Research backs this up. Studies on college campuses have shown that some men openly admit to pressuring women into sex, yet they don’t view it as rape. Why? Because in their minds, if a woman dressed provocatively, if she flirted, if she drank too much, then she had already “given” consent. Her clothing, her body language, her intoxication were twisted into a “yes” that she never actually spoke.
That is rape culture: a mindset where some men believe women’s bodies are automatically available, where consent is assumed, erased, or manipulated and where women are blamed for the violence committed against them.
Dressing for Me
When I think about the way I dress, it comes down to this:
What makes me feel beautiful?
What feels comfortable?
What is practical for the day I’m about to live?
Sure, there have been times, when I was younger, single, and dating — that I dressed with the thought of what a man might find sexy. But those were moments of choice. Not a 24/7 reality. Not the underlying motivation behind every single outfit I put on, as Piers implied.
And let’s be clear: his projection was showing. He admitted he dresses to attract women — so he assumed women must be doing the same. That’s not truth.

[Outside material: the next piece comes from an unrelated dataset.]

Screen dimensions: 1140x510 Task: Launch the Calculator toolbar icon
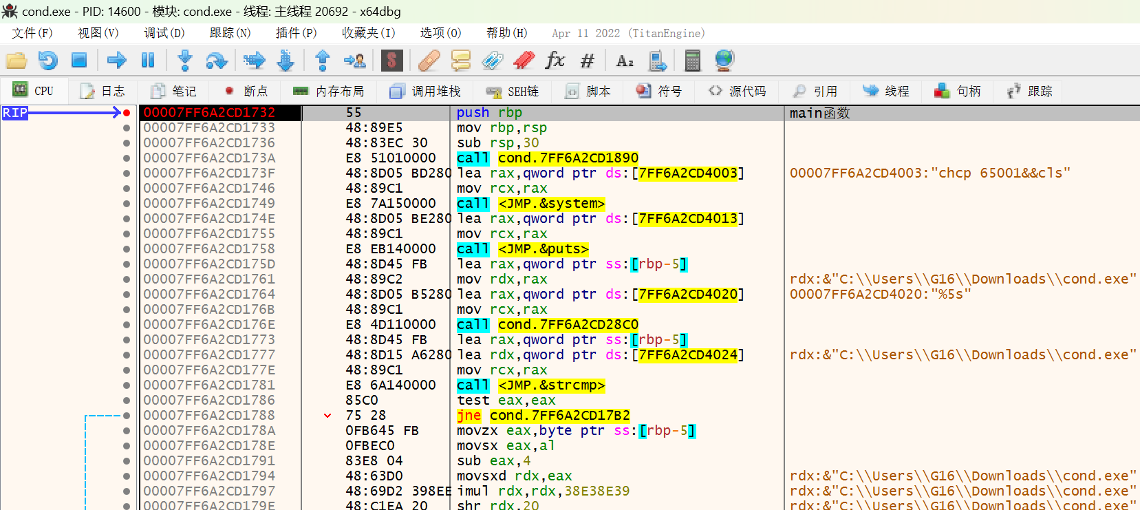(x=692, y=61)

That’s his own limited worldview, and it says far more about him than it does about women.
A New Era of Dressing
Here’s my truth: I’m married. I don’t need or want a suitor. Attention from men often makes me uncomfortable, something I’m actively working through. If anything, I’d rather dress to repel men than attract them, sometimes I do a great job of this and feel my most confident, get you’re head around that one.
And you know what? I’m not the only one. There’s a powerful shift happening. Women are unapologetically stepping into their authentic selves. Dressing not for the male gaze, not for societal approval, but for their own joy, comfort, and expression.
We’re unmasking. We’re saying:
If I want pink hair, I’ll dye it pink.
If I want platforms or flats, I’ll wear them.
If I want a bodycon dress or an oversized jumper, that’s my choice.
Makeup or no makeup. Botox or not.
And yes I know I know there are some women out there dressing up solely for the approval of others, not just men but all, cloning one another and putting ridiculous high standards and pressure on themselves, to the point where some are becoming serious ill, by the aftermath of certain choices and it breaks me heart. If that’s where some women are at, that’s their journey, so be it, they, like other women still deserve compassion, love and respect!
My hope is that those women on some level still have empowered moments of, this is Not for him. Not for them. For me.
And that’s the revolution. When you choose your underwear because it makes you feel good, when you spray perfume because you like the scent — that’s liberation.
So no, Mr. Morgan, women do not exist to decorate your world or compete for your attention. Some women are not dressing for you/ men/ others. We are dressing for ourselves.